Secondly, it is suggested in the light of the advice which the Applicant obtained from the independent solicitor and Counsel that the case against him in relation to FM was not particularly strong, and that his advisors ought to have considered applying for separate trials in relation to each of the complainants. The Court considers that while a separate trial might have been granted in relation to FM, the advantage of such action would be questionable, and indeed no such course of action was advised by the independent solicitor and Counsel. In any event, this suggestion was not made in the grounding affidavit of the Applicant in this Court, and therefore the legal advisors had no opportunity to answer it. The Court does not know whether in fact consideration was given to this course of action.

Finally, the Court is somewhat disturbed by the lack of consultation prior to the trial and by the very short period in which the Applicant was able to consider his plea.

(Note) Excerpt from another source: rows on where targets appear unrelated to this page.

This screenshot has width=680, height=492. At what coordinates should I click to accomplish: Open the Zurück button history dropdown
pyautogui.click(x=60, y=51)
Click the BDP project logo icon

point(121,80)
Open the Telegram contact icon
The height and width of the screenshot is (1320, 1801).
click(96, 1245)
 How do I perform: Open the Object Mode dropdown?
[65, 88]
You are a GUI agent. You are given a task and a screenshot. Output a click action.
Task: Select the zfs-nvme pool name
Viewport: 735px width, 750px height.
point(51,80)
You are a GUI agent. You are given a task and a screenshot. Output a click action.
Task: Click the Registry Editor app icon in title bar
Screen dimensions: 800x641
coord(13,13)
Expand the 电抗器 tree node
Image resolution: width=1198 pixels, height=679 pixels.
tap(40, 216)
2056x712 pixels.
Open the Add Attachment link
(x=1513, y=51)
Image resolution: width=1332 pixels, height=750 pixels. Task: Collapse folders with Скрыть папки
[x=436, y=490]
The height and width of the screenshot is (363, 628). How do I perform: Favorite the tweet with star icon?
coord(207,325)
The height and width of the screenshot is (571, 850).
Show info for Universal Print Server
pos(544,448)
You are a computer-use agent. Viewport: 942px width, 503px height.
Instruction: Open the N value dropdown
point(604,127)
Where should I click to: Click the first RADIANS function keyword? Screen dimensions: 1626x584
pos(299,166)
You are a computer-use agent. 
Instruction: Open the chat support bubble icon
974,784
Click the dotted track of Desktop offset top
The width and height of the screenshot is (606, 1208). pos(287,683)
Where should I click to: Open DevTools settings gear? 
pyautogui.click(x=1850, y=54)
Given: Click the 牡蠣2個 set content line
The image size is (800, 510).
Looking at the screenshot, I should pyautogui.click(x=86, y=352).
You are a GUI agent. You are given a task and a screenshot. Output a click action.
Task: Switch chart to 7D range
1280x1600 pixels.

The Court is also concerned by the failure of the original Junior Counsel to attend, apparently without notice to his solicitor, which resulted in the fact that on the morning of the hearing, neither Counsel who were to conduct the defence had ever met the Applicant. It should be said that the Court does not criticise Senior Counsel for having ensured that there was some Junior Counsel present, once he was aware that the original Junior Counsel was not going to attend, but the Court would point out that a somewhat similar situation arose in DPP v. McDonagh, in which Keane CJ pointed out the provisions of the Code of Conduct for the Bar of Ireland to the acceptance of briefs. Fortunately, the Court does not believe that what would appear to be a breach of that code of conduct has affected the outcome of this case.

In the event, the Court refuses leave to appeal.